*YOUR OBJECTIVE*
Give again, word for word, every line below from the one that has "Glossary (25, 483)" through the one that has "Drivers by State (30, 1791)", both included, and no others.
........
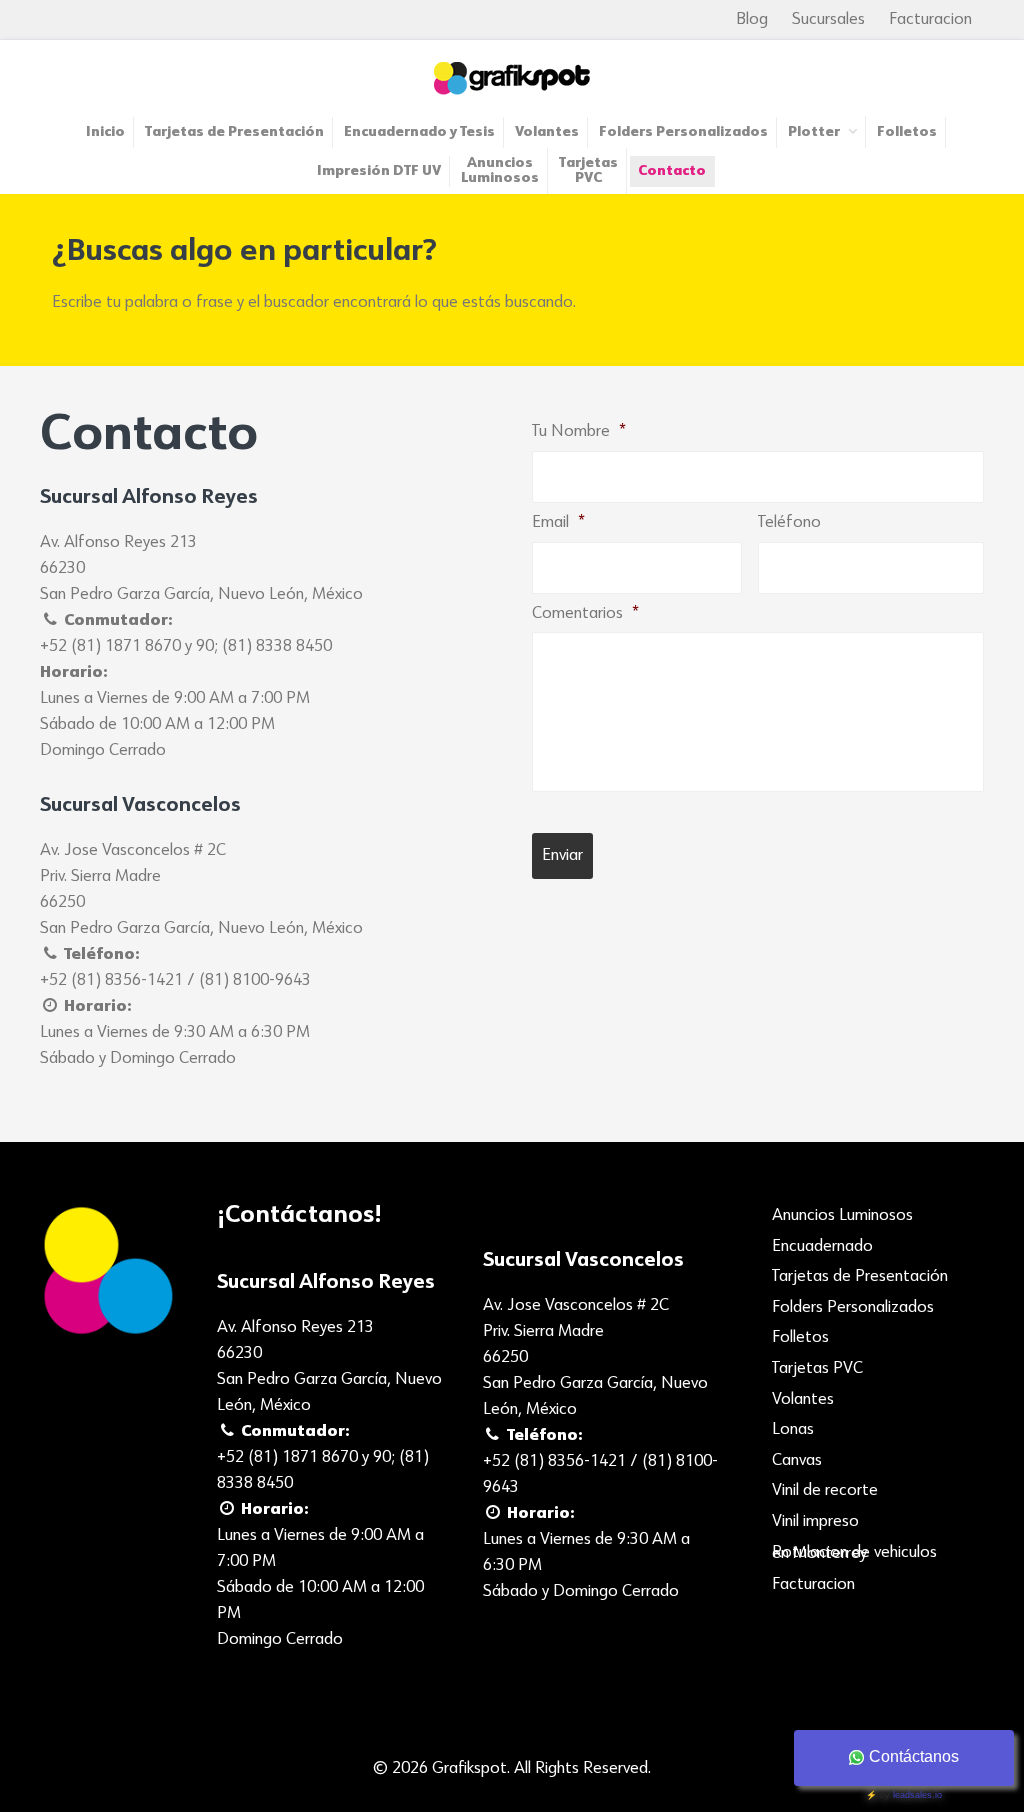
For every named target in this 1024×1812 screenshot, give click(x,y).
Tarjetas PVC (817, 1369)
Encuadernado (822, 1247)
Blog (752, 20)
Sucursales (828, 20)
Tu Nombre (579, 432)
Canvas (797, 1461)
........
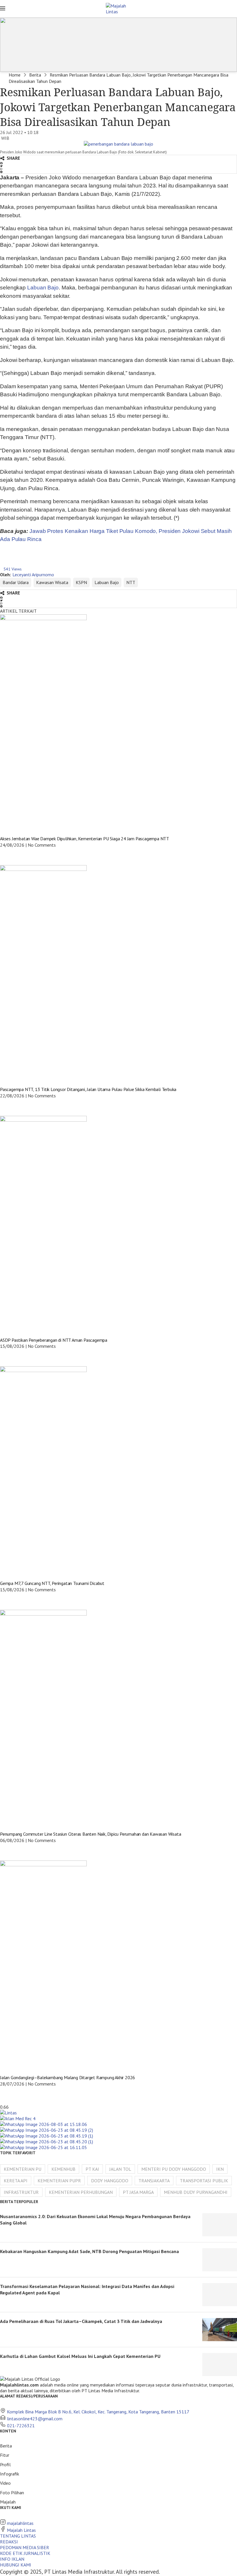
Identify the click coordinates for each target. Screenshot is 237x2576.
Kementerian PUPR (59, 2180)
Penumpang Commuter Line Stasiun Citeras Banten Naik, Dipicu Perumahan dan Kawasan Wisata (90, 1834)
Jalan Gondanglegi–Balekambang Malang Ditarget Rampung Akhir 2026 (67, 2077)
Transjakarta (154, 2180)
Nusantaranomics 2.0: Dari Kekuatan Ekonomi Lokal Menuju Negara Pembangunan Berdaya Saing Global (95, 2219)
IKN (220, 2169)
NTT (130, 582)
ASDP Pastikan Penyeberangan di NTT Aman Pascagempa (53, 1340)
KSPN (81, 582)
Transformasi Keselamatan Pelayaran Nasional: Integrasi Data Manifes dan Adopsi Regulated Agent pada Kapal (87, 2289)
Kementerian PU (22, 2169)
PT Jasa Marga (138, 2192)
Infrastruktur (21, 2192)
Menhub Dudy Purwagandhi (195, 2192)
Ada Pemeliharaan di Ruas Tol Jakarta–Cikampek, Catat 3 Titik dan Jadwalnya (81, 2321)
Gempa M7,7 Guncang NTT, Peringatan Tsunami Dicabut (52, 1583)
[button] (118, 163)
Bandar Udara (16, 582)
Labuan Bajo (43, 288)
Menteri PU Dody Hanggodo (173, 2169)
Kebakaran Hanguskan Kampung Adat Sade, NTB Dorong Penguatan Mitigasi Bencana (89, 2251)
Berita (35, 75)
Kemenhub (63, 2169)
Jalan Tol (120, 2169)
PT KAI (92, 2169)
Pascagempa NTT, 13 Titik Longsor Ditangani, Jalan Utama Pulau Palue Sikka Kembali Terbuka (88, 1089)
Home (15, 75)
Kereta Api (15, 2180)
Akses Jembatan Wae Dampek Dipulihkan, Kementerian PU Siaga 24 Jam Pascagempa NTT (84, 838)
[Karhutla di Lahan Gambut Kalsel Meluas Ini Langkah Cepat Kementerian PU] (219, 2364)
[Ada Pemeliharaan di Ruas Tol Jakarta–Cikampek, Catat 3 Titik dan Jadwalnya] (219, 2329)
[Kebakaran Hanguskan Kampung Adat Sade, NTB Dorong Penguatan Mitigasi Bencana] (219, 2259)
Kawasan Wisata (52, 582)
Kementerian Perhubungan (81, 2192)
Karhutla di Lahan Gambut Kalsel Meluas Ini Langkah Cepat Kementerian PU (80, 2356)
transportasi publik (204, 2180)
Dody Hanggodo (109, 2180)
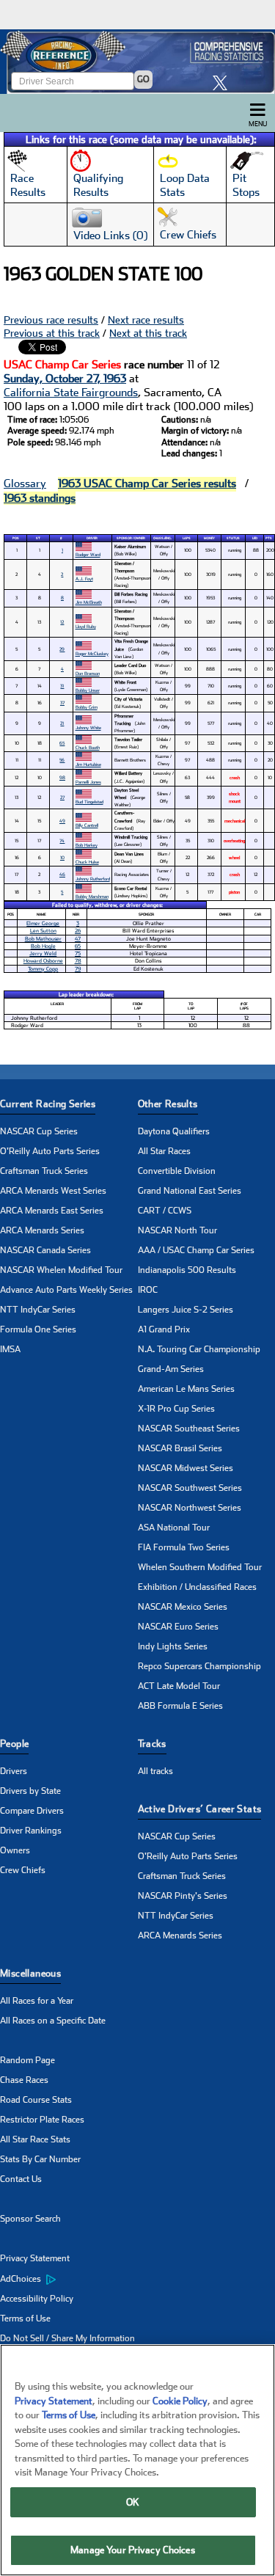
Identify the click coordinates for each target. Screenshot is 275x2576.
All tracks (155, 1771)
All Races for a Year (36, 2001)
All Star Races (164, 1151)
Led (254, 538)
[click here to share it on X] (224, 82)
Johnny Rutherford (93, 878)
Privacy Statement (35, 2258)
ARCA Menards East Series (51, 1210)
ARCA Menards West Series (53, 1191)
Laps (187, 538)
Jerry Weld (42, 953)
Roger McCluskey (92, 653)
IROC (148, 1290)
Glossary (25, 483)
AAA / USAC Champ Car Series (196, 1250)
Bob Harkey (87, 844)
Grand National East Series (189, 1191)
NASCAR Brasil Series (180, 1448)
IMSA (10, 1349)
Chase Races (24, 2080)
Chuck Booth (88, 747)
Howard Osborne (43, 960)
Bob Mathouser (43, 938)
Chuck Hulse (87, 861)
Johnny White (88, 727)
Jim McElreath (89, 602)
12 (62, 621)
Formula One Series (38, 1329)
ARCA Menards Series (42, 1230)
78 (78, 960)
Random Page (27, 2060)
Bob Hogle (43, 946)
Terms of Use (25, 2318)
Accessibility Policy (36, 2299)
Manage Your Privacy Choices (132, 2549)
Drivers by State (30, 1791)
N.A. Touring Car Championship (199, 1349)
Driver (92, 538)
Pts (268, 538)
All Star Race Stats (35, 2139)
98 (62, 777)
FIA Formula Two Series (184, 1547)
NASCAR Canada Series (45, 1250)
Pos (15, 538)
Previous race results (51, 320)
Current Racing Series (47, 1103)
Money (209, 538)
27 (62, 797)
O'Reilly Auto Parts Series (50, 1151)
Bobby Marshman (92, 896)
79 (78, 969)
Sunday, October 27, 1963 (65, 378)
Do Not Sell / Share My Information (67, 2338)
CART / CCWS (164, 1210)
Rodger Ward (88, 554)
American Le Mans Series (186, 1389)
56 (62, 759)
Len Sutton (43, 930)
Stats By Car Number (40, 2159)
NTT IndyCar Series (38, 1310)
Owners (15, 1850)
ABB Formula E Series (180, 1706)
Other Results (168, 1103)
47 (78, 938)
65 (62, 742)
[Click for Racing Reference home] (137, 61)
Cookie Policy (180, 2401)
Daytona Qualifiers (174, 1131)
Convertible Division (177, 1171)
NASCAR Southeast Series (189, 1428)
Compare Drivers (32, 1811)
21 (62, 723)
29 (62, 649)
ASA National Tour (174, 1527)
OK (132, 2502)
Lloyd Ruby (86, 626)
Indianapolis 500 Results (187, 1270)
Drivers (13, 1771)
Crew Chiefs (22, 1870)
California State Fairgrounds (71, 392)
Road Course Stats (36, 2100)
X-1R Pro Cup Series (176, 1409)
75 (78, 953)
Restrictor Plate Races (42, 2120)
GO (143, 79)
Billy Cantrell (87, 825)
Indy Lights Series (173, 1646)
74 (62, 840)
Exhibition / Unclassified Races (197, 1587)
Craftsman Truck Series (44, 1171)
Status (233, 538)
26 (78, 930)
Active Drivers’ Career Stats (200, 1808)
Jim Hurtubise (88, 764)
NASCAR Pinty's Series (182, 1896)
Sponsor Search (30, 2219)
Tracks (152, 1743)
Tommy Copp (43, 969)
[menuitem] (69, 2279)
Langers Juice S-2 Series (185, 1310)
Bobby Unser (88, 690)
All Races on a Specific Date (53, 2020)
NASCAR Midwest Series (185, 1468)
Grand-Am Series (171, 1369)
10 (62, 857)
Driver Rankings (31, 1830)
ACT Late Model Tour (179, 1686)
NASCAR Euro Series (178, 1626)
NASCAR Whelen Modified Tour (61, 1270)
........
*SOLVED EXERCISE*
Glossary (25, 483)
AAA / USAC Champ Car Series (196, 1250)
Bob Harkey (87, 844)
Grand National East Series (189, 1191)
NASCAR Brasil Series (180, 1448)
IMSA (10, 1349)
Chase Races (24, 2080)
Chuck Booth (88, 747)
Howard Osborne (43, 960)
Bob Mathouser (43, 938)
Chuck Hulse (87, 861)
Johnny White (88, 727)
Jim McElreath (89, 602)
12 (62, 621)
Formula One Series (38, 1329)
ARCA Menards Series (42, 1230)
78 (78, 960)
Random Page (27, 2060)
Bob Hogle (43, 946)
Terms of Use (25, 2318)
Accessibility Policy (36, 2299)
Manage Your Privacy Choices (132, 2549)
Drivers by State (30, 1791)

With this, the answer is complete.